GABAergic connections among interneurons play an important role in regulating the overall excitability of neuronal networks. Here we report that GABAergic inhibition of hippocampal interneurons shows several unusual pharmacological properties, implying that the GABA receptor content is more diverse than in pyramidal neurons.
Whole-cell voltage-clamp recordings were obtained from CA1 stratum radiatum interneurons or pyramidal neurons in guinea-pig hippocampal slices (animals killed by Schedule 1 method). We recorded evoked IPSCs and responses to iontophoretically applied GABA or the GABAC agonist CACA in the presence of AMPA, kainate, NMDA, group III mGluR and GABAB receptor antagonists. Under these conditions, extracellular stimulation evoked a monosynaptic IPSC in both interneurons and pyramidal cells, which was completely blocked by the GABAA antagonist SR95531 (10 µM). A dose-response curve for picrotoxin showed that IPSCs in interneurons were blocked with two binding sites (IC50 = 1.1 and 50.5 µM). In contrast to IPSCs in interneurons, 100 µM picrotoxin completely abolished IPSCs in pyramidal neurons. In the continued presence of 100 µM picrotoxin, current-voltage relationships for IPSCs and for responses to iontophoretically applied GABA or CACA showed identical reversal potentials. Interestingly, both the GABAA antagonist bicuculline (10 µM) and the GABAC antagonist TPMPA (200 µM) reversibly reduced all three currents. Thus GABA receptor-mediated currents in hippocampal interneurons have a picrotoxin-resistant component, with features of both GABAA and GABAC receptors.

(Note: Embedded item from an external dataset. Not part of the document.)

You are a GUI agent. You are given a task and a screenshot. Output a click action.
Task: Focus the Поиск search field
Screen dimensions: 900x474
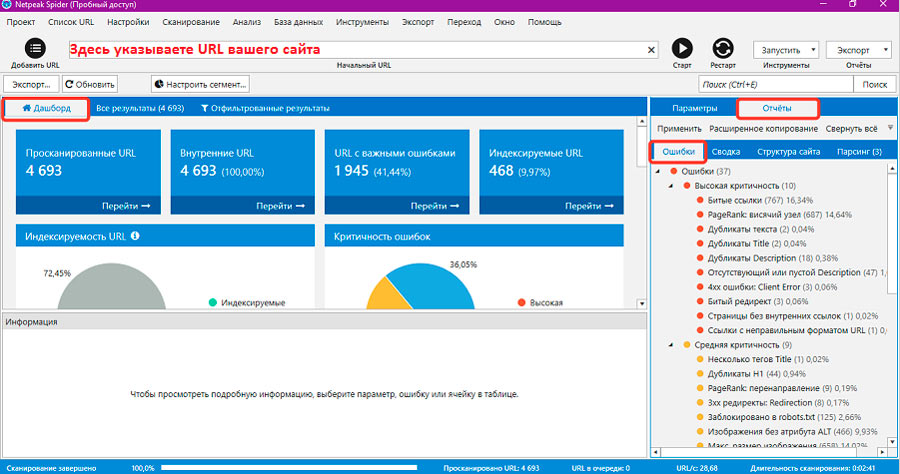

Pentobarbitone (100 µM) increased the amplitude of both the synaptic IPSC and the GABA-evoked current recorded in 100 µM picrotoxin. Furthermore pentobarbitone as well as zolpidem (0.2 µM) significantly slowed the decay of IPSCs, which is characteristic of GABAA but not GABAC receptors.
GABA receptors in hippocampal interneurons thus represent a pharmacologically diverse population, with pharmacological features that do not correspond to recognised subunit combinations. They may represent novel pharmacological targets that could alter network excitability.